Inhibition of allergen-induced airway inflammation by low-dose oral immunotherapy with transgenic rice seeds independently of immunoglobulin e synthesis.

BACKGROUND: Oral immunotherapy is potentially useful for the treatment of allergic diseases. We previously demonstrated that allergen-induced airway inflammation and immunoglobulin E (IgE) production in mice were suppressed by oral administration of high-dose transgenic (Tg) rice seeds (approximately 50 g/kg/day) expressing a T cell epitope of Dermatophagoides pteronyssinus group 1 allergen (Der p 1). However, this amount of Tg rice seeds was not realistic in our daily life. In this study, allergen-induced airway inflammation and IgE production following oral immunotherapy with a realistic (lowest) dose of Tg rice seeds were investigated.

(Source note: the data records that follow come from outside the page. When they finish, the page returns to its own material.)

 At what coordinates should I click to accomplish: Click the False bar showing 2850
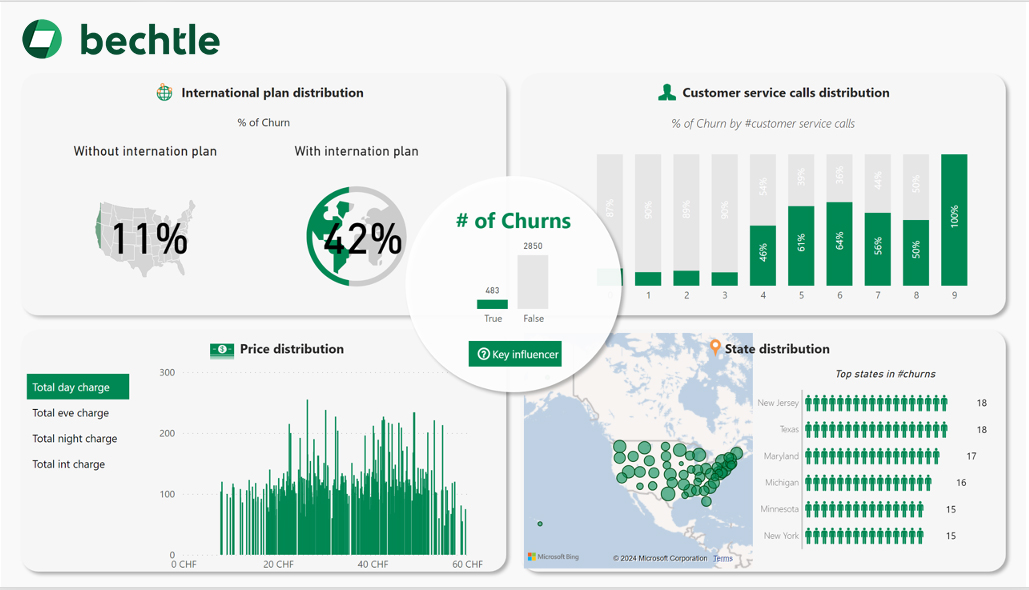tap(532, 282)
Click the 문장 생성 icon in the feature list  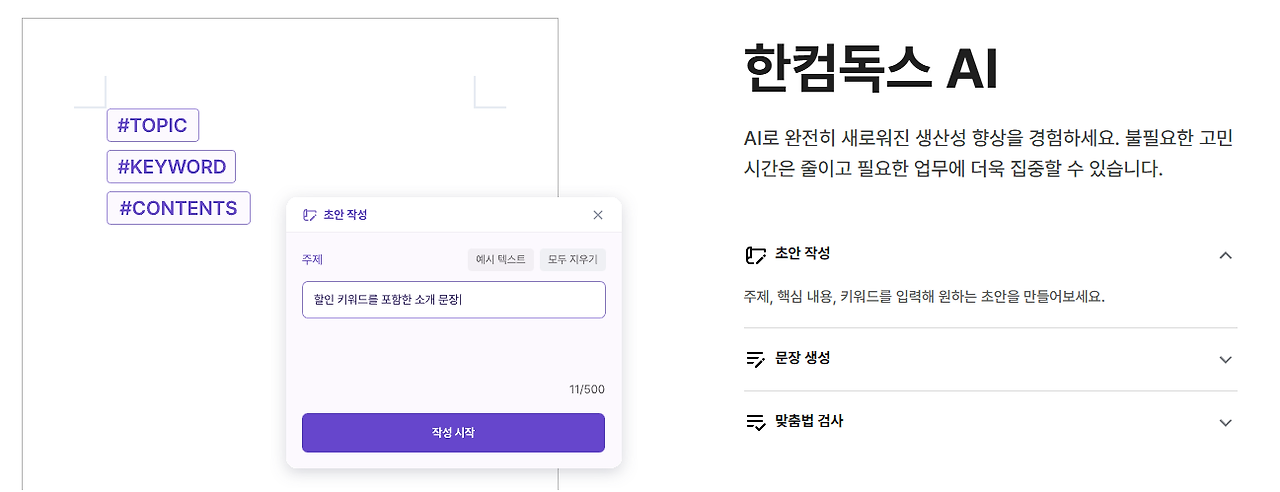[x=755, y=359]
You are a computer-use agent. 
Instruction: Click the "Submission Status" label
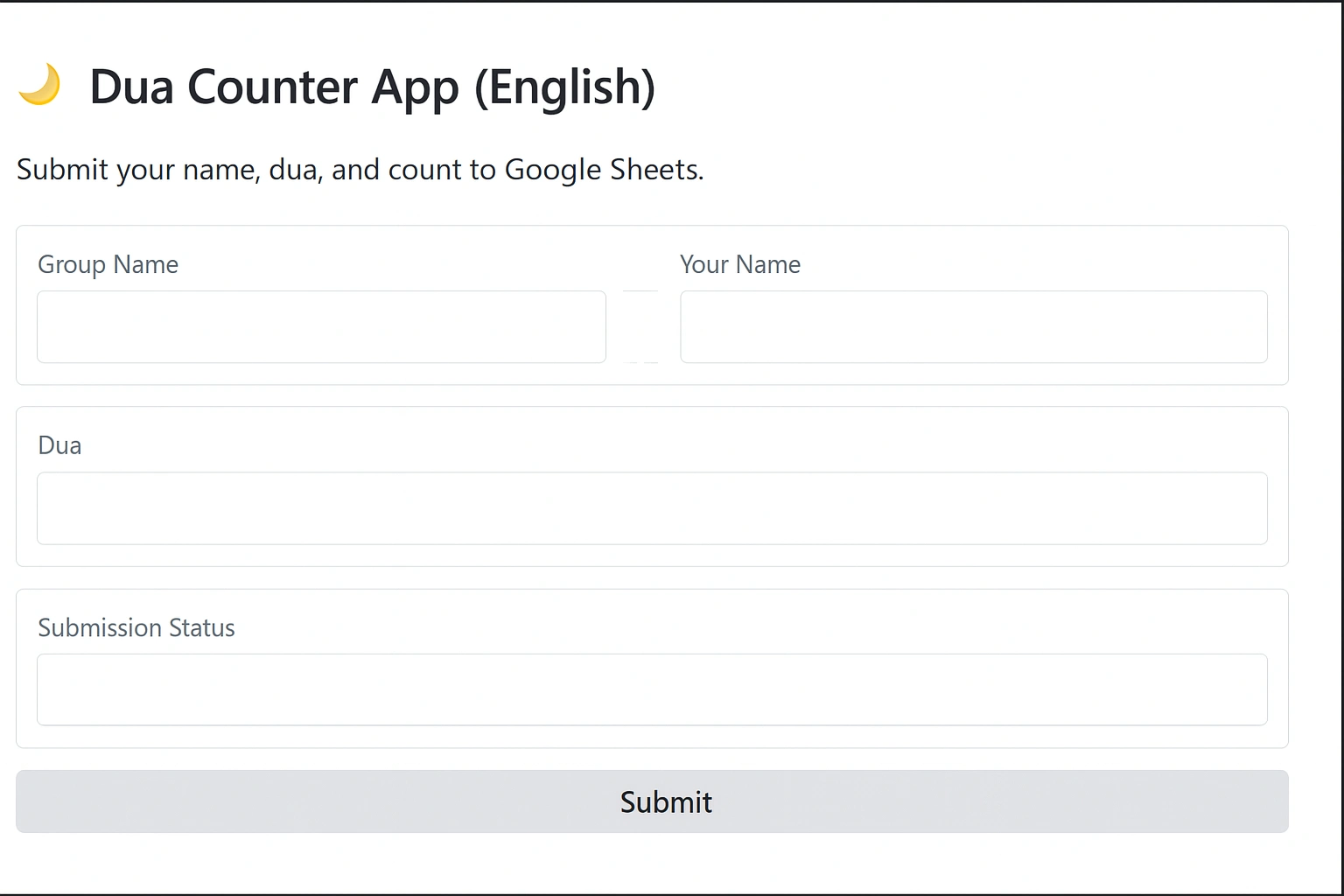click(136, 627)
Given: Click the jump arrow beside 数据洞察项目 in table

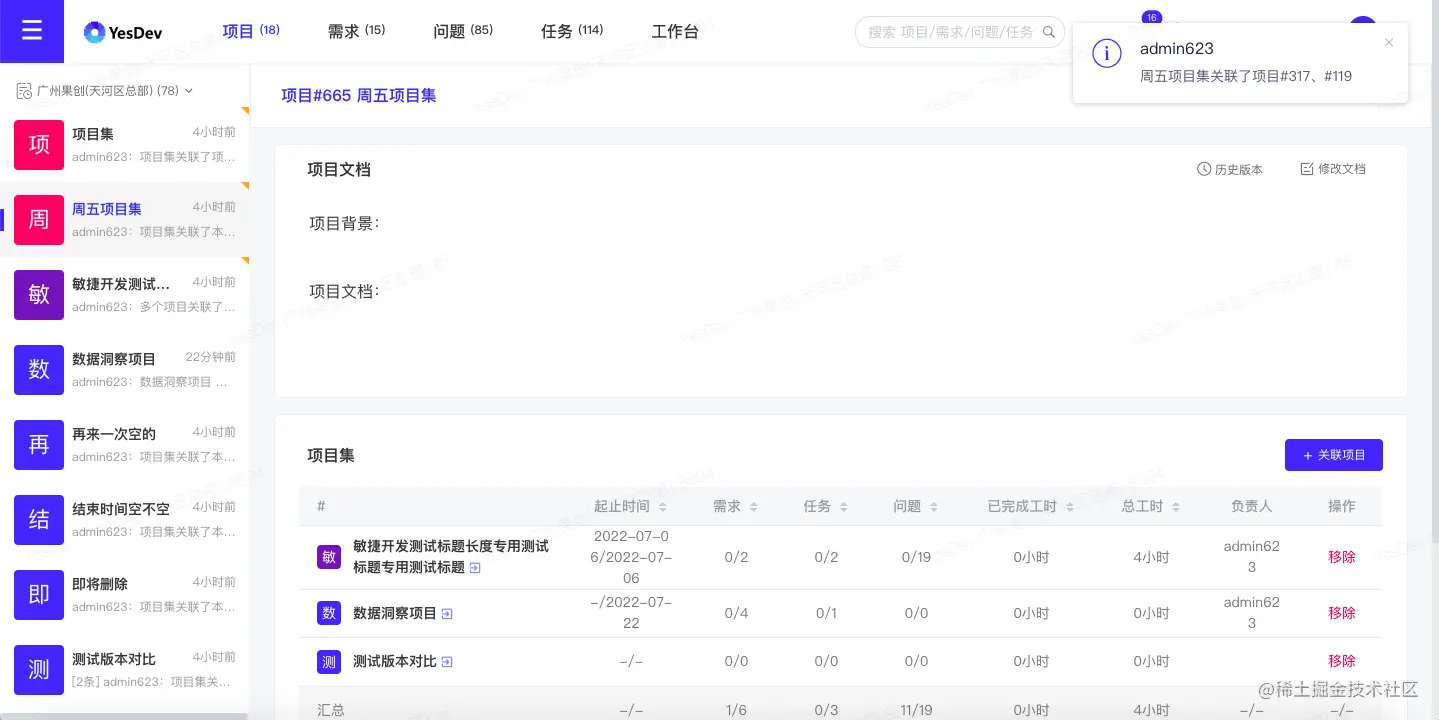Looking at the screenshot, I should 447,614.
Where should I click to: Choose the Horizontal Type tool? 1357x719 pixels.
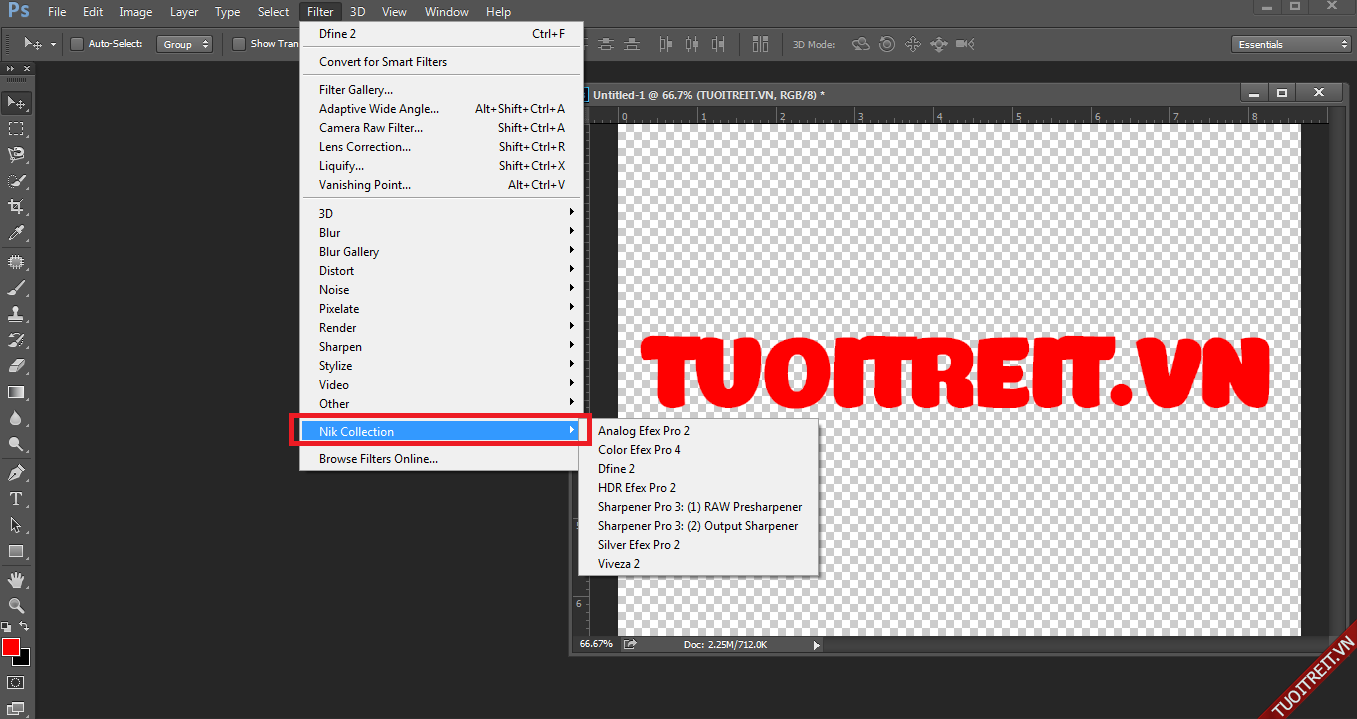16,499
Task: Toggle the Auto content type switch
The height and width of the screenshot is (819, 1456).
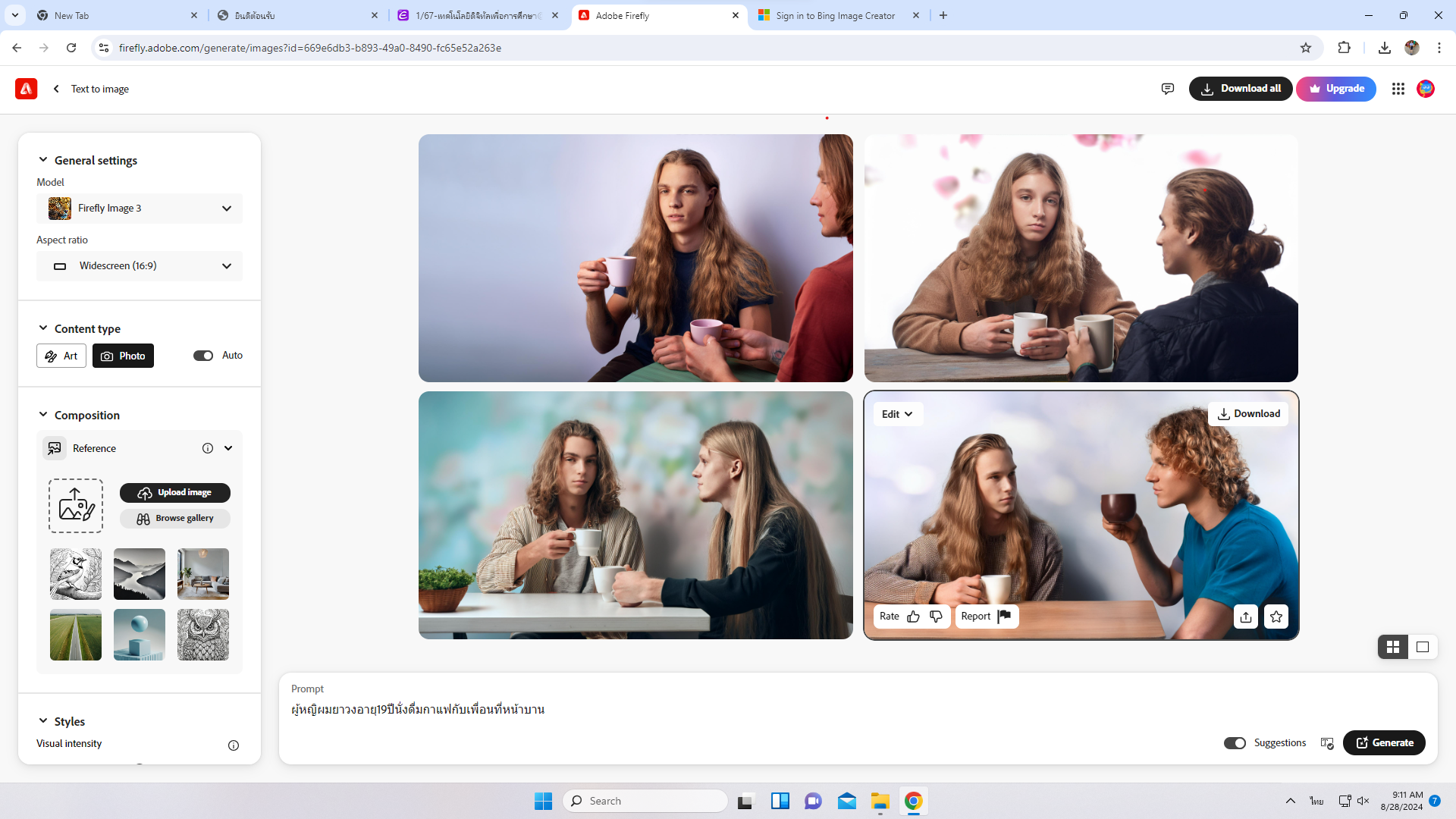Action: coord(203,356)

METHODS: Mice orally administered with Tg or non-Tg rice seeds at approximately 5 g/kg/day for 1 week were immunized with recombinant Der p 1, and then challenged with the corresponding allergen. The infiltration of inflammatory cells into the airways and the levels of allergen-specific serum IgE were examined. RESULTS: Low-dose oral administration of Tg rice seeds significantly inhibited the allergen-induced infiltration of eosinophils and lymphocytes into the airways, but allergen-specific IgE synthesis was not changed. CONCLUSIONS: Low-dose oral immunotherapy with Tg rice seeds could suppress allergen-induced airway inflammation through mechanisms other than the downregulation of IgE synthesis.